30 Sep The DATA driving Tesla innovation and valuation
As of this writing, Tesla is the most valuable automaker in the world by market cap, besting other worldwide juggernauts such as Toyota, Volkswagen, and even Detroit’s “Big Three”. https://www.statista.com/chart/22043/market-capitalization-of-publicly-traded-car-manufacturers/
Audi’s CEO has stated, in an interview with German newspaper Handelsblatt, that Tesla is two years ahead of the industry in both in-car software and autonomous capabilities. But we are willing to argue that they are even further ahead of the rest of the automotive industry with respect to data assets and expertise, which is arguably the most important pillar of Tesla’s operations. We cannot make a cogent argument for Tesla’s valuation, but we can share perspective on their impressive use of data and some advantages it gives them.
Test and Learn
Test and learn is part of the standard practice for builders of software, cars or just about anything else. In the automotive industry, however, this learning and deployment cycle has (at least historically), largely stopped the moment the wheels hit the pavement. While, yes, there have been safety recalls and some aftermarket control units you could use to increase performance and efficiency, vehicle manufacturers generally opted for very limited upgrades after the car left the dealership’s lot.
Tesla Inc., however, fundamentally designed their manufacturing and software development effort to be data driven and iterative, especially after the car has left the factory. “Over the air” updates and improvements to the Tesla software have been part of the strategy since the beginning. In fact, the argument exists that Tesla’s key advantage is their data gathering, testing, learning and improvements AFTER being in the hands of the owner.
What is the Tesla Data Engine?
Tesla then uses machine learning neural networks to help understand vehicle performance and beta test for improvements. For example, if you own a Tesla and rarely drive it in Autopilot mode, your vehicle is still constantly pretending like it is in Autopilot and noticing the discrepancies in your driving and the neural network’s driving. Tesla is then able to transmit inaccuracies within their neural network to its research team, and use the data to retrain its neural network, deploy beta versions of the new test, collect feedback, iterate, and improve.

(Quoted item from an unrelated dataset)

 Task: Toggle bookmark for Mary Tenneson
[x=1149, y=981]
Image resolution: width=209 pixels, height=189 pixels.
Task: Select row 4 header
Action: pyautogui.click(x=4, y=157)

As an example, consider the case of a stop sign obscured by foliage. Tesla will note drivers stopping at this intersection, create a trigger noting that Tesla auto-pilot may have missed that there is a stop sign, and convey the images seen back to the data science team. Tesla now has an excellent set of images to train it’s AI on how to detect stop signs obscured by foliage. With more cars on the road, generating data and images and unique situations, Tesla learns and improves quickly. Tesla has now passed 2 BILLION miles driven on autopilot. Waymo or other car makers cannot match actual miles driven from the 500,000+ Tesla’s generating new real time data every day.
Just having data is one thing, but using it well is another – Elon Musk has said “It’s actually quite a challenge to process that data, and then train against that data, and have the vehicle learn effectively from the data, because it’s just a vast quantity.”
Source: Tesla Autonomy Day 2019
Tesla has built a global infrastructure and team to ensure it maximizes its learning from Tesla’s vast river of data. They call it the Tesla “Data Engine”. The data engine is shown above and is a classic “flywheel” effect – where more data allows for faster training and improvement, which then sells more cars because of the advantages/improvements generated, which then leads to even more data and faster iterations because Tesla has more cars on the road gathering data.
To reiterate – Tesla’s Andrej Karpathy, Senior Director of AI, explains some of the main features of their Data Engine during his speech during Tesla’s Autonomy Day 2019:
“We have a ML mechanism by which we can ask the fleet to source us examples that look like [example X], and the fleet might respond with images that contain those patterns… We would go in, and we would annotate those [examples] and the performance of the fleet identifying [that example]. We look for lots of things, all the time – we look for rare cases. If we can source these at scale, we can annotate these correctly, and the neural network will learn how to deal with them in the real world. If we detect that the neural network might be uncertain, or we detect that the driver intervenes, we can create this trigger infrastructure that sends us data on those inaccuracies.”
Tesla’s Data Engine is a unique advantage
Tesla’s Data Engine idea is relatively simple in concept but difficult to replicate. Tesla’s pipeline of data is large, continuous, structured, and real- which are all essential when training a neural network.
Tesla’s data advantage comes from the entire fleet: the global network of drivers constantly testing Tesla’s programming themselves and the impressive data scientists utilizing compute power in Palo Alto to retrain Tesla’s Autopilot and Self-Driving neural networks. Ultimately, the more cars on the road, the better their entire fleet will be at driving safely and protecting its users, and the closer they will be to having a full self-driving vehicle.
In our eyes, Tesla is not simply an automotive company – they are an AI/ML company that deploys cars around the world to gather data. Ultimately, that data, Tesla’s data science expertise, and the potential insights generated (perhaps even beyond the automotive industry) may be a part of explaining their extraordinary valuation.